Diagnostic Challenges in Rhino-Orbito-Cerebral Mucormycosis With Diabetes Mellitus, Hypertensive Emergency, and Excess Alcohol Consumption

Cureus. 2024 Nov 28;16(11):e74663. doi: 10.7759/cureus.74663. eCollection 2024 Nov.

Abstract

A 72-year-old male with a history of excessive alcohol intake (35+ units of alcohol daily) presented to the emergency department with bilateral vision loss, periorbital swelling, headache, and sinus congestion with bloody nasal discharge. He was newly diagnosed with diabetes mellitus and presented with severe diabetic ketoacidosis and a hypertensive emergency (blood pressure of 240/90 mmHg). Despite initial normal brain and orbital imaging, the clinical presentation was complicated by multiple life-threatening conditions and a prior immunocompetent status, thereby delaying the early suspicion of mucormycosis.

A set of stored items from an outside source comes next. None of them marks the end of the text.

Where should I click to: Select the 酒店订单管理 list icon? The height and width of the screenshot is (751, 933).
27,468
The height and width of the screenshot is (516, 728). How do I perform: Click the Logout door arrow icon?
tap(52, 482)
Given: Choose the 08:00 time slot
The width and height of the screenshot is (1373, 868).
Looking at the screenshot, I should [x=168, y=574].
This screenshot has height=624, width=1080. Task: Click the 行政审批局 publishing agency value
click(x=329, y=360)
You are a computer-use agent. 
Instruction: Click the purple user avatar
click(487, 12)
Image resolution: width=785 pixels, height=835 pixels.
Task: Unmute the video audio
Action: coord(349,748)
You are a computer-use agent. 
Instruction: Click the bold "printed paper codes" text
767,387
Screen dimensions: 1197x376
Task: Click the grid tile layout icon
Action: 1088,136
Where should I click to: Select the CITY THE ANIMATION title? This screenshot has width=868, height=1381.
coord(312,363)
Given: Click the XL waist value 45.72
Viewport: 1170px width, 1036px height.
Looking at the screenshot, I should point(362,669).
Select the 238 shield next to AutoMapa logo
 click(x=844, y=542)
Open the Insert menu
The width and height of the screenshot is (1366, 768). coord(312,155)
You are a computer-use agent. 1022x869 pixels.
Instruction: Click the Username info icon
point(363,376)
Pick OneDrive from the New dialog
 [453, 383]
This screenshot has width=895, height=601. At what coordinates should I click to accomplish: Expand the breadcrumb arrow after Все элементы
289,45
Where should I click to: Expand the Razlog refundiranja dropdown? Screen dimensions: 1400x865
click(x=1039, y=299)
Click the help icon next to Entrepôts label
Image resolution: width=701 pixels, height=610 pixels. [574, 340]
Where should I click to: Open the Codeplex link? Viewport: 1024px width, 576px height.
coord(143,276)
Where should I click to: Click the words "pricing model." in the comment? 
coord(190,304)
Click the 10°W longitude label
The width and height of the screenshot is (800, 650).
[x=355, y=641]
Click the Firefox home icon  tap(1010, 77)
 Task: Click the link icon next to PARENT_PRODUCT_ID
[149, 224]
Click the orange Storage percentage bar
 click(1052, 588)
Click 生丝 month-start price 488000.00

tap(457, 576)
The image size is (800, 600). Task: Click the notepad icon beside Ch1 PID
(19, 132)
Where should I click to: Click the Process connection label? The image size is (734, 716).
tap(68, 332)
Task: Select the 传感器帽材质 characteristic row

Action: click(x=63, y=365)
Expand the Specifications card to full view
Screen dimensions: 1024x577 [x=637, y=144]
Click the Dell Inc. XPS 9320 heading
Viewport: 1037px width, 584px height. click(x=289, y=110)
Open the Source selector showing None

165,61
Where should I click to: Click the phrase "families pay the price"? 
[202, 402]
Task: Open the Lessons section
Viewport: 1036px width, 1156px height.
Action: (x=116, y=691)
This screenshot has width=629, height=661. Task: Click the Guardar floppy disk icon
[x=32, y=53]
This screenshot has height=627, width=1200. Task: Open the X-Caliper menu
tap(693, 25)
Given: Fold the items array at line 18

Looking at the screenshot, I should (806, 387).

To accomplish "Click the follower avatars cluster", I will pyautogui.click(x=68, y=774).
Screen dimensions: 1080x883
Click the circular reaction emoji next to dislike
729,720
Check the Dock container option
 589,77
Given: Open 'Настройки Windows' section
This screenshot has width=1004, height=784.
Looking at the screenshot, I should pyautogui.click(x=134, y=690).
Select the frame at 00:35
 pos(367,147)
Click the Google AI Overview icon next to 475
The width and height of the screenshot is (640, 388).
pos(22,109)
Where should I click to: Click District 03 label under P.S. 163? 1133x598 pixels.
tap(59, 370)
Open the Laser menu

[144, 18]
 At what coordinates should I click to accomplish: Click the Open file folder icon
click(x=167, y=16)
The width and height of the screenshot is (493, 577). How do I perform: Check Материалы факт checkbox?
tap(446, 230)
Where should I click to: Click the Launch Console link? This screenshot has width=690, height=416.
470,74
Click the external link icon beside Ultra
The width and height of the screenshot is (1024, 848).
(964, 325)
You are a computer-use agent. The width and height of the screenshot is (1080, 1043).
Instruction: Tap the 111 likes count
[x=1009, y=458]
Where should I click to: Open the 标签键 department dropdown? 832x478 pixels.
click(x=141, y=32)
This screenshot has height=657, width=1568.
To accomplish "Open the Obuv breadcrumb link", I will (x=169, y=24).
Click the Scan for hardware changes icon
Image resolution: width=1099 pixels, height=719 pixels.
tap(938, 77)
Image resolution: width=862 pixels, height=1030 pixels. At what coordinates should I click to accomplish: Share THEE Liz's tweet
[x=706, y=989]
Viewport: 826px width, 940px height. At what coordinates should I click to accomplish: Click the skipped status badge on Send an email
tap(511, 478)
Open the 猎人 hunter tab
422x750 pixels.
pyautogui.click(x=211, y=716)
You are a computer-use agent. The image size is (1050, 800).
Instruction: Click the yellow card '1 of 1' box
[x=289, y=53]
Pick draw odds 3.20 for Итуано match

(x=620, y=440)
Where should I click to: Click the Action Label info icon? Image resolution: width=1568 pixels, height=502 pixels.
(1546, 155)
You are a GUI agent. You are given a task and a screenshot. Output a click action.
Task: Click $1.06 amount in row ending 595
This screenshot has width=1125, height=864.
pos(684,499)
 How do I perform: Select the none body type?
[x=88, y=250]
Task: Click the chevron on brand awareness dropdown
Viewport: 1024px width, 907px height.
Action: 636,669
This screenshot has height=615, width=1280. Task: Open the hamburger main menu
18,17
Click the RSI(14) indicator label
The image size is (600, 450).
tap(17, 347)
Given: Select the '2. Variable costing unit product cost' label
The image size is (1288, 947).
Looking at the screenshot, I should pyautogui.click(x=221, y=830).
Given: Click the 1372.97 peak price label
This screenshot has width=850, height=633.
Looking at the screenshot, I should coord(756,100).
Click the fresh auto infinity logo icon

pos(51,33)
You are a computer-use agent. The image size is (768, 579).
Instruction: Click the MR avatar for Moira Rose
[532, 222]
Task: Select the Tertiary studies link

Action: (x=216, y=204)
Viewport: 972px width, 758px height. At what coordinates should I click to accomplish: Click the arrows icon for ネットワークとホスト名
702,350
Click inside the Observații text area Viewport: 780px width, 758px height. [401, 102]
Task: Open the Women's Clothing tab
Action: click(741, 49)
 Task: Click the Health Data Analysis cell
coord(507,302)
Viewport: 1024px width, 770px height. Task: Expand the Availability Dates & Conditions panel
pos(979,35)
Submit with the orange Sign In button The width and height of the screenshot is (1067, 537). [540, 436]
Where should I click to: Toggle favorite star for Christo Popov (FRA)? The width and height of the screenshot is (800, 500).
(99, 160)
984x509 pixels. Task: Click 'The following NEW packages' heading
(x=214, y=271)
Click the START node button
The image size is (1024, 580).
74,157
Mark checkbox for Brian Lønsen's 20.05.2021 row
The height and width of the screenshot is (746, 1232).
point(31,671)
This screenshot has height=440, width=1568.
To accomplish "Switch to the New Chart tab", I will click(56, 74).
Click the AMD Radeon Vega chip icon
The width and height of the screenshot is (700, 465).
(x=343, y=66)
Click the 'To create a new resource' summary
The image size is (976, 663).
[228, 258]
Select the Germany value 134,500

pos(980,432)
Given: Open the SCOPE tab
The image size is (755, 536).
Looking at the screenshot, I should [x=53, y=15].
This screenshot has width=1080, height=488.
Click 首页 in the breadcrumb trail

This case underlines the diagnostic challenges in managing mucormycosis in a previously immunocompetent patient with overlapping critical conditions.

Keywords: alcohol dependence; diabetes mellitus; diabetic ketoacidosis (dka); hyperglycemia; hypertension; hypertensive emergency; mucormycosis; retinal artery occulusion; rhino-orbito-cerebral mucormycosis; rhinocerebral mucormycosis.